3rd Entry in the Biosemiotics Glossary Project: INTENTIONALITY
Dear Friends in Biosemiotics,
In 2014, Morten Tønnessen and the editors of Biosemiotics officially launched the Biosemiotic Glossary Project in the effort to: (1) “solidify and detail established terminology” being used in the field for the benefit of newcomers (2) to, by involving the entire biosemiotics community, “contribute innovatively in the theoretical development of biosemiotic theory and vocabulary” via the discussions that result (Tønnessen 2015).
Towards those ends, I have assented to collate your contributions to the next entry to be included in the Glossary project, which is the important and deeply debated notion of intentionality.
And to make it as easy as possible for you to share with us your own perspectives on this concept, we have set up a very simple online survey for you to access, and to simply click through our list of pre-given responses OR to add in new responses of your own, to the exact extent that you like.
PART 1 of this survey consists of 5 simple short answer QUESTIONS regarding the notion of intentionality, as it may be conceptualized from a biosemiotic perspective, and may be accessed by clicking here:https://www.surveymonkey.com/
PART 2 of the survey asks you to consider how the term intentionality has been conceptualized in a small number of previously published QUOTES and to click on the response that best reflects your opinion of their suitability for use in biosemiotics. This part of the survey can be accessed by clicking here: https://www.surveymonkey.com/
Again, you should feel free to reply to either or both parts of the survey, as you like, and even within each part of the survey, you can choose which questions to answer and which to ignore. Any and ALL feedback you can give us will be helpful for our purposes on compiling this Glossary, as discussed in more detail in the attachment below.

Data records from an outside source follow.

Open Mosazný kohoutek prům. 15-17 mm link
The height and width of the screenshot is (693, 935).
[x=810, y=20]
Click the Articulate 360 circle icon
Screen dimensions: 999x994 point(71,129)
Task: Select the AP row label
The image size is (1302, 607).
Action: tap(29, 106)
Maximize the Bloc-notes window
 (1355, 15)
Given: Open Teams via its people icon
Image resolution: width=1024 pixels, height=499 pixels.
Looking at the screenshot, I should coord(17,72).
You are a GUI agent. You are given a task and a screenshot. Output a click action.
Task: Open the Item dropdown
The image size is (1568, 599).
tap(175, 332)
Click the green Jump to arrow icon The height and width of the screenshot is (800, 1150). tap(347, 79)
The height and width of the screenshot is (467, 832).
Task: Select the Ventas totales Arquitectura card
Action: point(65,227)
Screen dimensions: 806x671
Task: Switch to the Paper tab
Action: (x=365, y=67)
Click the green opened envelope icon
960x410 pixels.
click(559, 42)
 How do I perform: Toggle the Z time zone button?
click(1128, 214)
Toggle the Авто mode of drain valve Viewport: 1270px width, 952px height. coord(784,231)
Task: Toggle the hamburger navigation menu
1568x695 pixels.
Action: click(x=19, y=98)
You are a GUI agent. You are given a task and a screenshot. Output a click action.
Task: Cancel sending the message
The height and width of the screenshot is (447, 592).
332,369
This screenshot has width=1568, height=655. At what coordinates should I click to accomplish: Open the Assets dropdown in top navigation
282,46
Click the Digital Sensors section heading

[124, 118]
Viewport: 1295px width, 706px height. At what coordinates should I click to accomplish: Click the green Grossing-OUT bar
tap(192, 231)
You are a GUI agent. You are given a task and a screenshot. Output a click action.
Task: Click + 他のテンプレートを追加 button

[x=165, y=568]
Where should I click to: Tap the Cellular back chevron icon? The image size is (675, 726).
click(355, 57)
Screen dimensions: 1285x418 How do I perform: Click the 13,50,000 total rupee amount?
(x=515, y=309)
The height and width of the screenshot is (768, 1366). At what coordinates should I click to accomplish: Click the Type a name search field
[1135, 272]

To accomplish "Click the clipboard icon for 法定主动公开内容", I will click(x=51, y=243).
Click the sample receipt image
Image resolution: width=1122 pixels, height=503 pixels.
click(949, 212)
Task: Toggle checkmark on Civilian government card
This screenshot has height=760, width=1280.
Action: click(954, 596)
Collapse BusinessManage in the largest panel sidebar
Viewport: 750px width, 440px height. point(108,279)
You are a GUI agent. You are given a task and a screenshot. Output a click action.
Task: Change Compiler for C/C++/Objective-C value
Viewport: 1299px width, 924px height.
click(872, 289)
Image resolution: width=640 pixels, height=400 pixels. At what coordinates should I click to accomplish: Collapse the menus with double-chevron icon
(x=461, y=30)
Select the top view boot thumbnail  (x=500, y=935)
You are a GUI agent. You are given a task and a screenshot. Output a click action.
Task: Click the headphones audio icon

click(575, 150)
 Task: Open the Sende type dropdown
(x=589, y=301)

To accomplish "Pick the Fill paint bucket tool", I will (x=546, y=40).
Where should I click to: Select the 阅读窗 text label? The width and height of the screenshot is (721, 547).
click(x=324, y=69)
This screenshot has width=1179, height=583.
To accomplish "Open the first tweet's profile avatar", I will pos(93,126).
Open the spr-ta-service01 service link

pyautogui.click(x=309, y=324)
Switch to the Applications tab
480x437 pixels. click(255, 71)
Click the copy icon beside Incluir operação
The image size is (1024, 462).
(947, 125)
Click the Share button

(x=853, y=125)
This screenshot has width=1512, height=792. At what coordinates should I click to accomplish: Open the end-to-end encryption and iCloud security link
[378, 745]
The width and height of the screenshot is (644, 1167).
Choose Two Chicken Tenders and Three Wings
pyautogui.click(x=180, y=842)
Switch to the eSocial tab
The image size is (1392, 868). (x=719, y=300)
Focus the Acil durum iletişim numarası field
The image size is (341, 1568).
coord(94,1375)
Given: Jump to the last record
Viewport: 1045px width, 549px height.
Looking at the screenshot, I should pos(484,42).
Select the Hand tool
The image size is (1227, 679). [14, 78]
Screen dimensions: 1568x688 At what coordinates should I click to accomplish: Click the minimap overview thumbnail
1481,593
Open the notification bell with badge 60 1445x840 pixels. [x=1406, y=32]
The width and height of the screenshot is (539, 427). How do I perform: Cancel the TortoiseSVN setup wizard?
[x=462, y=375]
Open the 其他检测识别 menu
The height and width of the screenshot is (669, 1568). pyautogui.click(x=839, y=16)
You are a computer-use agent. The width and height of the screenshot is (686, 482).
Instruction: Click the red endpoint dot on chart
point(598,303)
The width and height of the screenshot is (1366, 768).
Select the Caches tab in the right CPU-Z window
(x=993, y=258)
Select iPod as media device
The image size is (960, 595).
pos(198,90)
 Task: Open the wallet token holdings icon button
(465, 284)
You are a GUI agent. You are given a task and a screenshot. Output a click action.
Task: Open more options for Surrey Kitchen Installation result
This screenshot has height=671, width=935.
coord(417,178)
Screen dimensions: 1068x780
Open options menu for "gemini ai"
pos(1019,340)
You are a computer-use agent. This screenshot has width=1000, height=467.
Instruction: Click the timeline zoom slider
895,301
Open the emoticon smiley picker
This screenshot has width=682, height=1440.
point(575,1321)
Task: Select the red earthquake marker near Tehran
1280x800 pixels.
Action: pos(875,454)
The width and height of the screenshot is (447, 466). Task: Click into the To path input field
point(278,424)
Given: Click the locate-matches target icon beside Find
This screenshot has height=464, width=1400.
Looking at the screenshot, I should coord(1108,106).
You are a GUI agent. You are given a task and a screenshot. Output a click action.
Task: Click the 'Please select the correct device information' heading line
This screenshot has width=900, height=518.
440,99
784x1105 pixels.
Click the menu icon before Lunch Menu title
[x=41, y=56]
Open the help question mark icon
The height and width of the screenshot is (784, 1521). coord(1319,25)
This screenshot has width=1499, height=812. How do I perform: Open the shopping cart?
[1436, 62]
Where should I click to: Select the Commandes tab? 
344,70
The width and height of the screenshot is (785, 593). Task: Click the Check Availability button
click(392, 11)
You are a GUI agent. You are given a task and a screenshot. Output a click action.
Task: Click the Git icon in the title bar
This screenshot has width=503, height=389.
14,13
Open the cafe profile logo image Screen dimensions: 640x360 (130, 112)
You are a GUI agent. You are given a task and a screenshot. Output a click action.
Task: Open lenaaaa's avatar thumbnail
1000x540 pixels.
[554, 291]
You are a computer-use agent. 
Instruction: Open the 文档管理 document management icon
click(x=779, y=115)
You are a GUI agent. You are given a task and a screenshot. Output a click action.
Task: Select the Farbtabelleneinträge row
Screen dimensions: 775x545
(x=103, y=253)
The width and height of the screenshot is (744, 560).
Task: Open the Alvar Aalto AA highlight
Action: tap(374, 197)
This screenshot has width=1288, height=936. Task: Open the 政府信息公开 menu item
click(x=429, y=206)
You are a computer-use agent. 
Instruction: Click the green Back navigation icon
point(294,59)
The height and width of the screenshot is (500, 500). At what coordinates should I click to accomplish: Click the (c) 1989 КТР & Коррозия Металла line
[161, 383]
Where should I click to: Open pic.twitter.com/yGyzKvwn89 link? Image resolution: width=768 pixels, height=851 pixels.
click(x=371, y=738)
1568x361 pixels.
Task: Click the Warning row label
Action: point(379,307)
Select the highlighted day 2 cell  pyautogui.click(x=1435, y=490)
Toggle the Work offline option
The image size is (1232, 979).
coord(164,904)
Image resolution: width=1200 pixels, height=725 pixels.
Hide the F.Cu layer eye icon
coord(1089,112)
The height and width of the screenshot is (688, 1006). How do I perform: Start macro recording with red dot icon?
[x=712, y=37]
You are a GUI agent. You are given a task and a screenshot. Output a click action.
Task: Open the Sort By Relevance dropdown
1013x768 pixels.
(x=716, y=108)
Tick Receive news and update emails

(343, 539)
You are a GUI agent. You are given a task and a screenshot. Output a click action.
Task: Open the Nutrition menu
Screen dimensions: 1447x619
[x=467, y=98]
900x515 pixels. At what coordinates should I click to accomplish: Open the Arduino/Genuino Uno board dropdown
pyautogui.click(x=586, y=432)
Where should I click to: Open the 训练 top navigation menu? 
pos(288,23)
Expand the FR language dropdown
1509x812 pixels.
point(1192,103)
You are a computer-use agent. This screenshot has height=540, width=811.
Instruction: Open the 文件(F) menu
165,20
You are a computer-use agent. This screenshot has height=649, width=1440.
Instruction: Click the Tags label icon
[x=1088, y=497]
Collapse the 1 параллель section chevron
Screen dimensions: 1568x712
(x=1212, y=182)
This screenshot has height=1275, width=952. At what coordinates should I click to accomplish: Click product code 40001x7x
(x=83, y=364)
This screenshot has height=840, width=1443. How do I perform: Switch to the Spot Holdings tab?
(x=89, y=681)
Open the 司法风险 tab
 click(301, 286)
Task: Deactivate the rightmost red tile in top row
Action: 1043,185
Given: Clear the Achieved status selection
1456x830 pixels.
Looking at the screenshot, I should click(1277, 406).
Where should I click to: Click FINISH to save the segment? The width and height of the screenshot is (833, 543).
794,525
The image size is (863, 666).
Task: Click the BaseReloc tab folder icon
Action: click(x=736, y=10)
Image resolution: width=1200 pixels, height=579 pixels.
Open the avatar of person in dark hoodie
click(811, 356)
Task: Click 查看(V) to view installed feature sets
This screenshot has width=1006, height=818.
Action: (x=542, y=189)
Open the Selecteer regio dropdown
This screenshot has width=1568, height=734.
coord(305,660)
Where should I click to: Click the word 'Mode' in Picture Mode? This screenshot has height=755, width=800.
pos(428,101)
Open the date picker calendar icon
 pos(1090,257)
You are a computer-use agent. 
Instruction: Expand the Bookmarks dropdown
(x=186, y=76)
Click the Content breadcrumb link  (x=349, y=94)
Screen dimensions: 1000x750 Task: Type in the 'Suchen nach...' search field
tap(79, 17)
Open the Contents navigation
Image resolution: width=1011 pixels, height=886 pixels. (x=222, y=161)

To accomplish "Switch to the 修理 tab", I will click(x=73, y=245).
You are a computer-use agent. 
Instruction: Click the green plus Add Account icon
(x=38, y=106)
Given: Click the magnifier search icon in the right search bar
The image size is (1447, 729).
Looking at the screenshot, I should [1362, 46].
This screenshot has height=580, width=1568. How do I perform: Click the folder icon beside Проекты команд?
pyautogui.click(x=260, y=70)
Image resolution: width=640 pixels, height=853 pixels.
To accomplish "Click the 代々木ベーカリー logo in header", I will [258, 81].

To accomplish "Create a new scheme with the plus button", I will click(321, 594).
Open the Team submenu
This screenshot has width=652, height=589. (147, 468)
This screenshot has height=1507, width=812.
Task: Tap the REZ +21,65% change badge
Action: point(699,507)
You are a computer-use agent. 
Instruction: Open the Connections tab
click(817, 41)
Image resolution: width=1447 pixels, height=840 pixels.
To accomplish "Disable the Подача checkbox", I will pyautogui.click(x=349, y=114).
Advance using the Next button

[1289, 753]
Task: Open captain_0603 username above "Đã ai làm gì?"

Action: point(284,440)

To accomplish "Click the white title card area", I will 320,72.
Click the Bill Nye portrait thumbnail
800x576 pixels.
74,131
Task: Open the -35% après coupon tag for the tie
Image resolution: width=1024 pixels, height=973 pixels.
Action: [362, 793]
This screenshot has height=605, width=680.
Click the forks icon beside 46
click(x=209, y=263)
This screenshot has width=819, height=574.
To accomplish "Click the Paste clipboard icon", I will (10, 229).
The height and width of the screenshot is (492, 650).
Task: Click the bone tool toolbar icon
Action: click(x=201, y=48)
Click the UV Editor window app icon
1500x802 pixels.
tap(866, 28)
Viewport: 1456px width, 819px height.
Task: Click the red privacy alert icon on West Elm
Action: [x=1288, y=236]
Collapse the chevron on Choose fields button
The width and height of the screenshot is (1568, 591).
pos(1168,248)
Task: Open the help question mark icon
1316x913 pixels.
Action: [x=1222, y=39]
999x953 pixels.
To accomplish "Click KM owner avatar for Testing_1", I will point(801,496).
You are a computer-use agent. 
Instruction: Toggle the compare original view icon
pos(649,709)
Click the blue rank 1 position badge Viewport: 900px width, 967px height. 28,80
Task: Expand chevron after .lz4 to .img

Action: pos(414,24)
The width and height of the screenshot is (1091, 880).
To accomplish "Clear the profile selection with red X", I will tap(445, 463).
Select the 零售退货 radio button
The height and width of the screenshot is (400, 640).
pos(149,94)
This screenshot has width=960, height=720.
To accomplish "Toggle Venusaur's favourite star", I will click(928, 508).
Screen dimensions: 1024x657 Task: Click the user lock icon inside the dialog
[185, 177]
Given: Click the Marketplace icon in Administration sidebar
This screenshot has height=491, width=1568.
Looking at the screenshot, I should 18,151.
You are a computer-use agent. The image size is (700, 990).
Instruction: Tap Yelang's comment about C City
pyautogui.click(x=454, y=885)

For as understood in the everyday sense of the term, intentionality refers to deliberate, purposeful action – “to have in mind as a purpose or goal” (Merriam-Webster) “volition which one is minded to carry out” or, more broadly, “ultimate purpose; the aim of an action; that for which anything is intended” (OED). While in philosophical and phenomenological terms, following Brentano, “Every mental phenomenon is characterized by what the Scholastics of the Middle Ages called the intentional (or mental) inexistence of an object, and what we might call, though not wholly unambiguously, reference to a content, direction toward an object (which is not to be understood here as meaning a thing), or immanent objectivity” (1874[1995]:88-89).
More colloquially, this oft-used sense of the word intentionality refers to “The property of a thought or experience that consists in its being consciousness ‘of’ or ‘about’ something” (MacIntyre and Smith 1982: xiii).
Biosemiotics, in its concern with explaining the emergence of, and the relations between, both biological ‘end-directedness’ and semiotic ‘about-ness’ (or what John Deely calls “being towards another” [2001:478]) in nature, would seem a fertile field for re-conceptualizing the notion of intentionality, and thus the online questionnaire seeks to survey and to document the current thinking in the field about this concept.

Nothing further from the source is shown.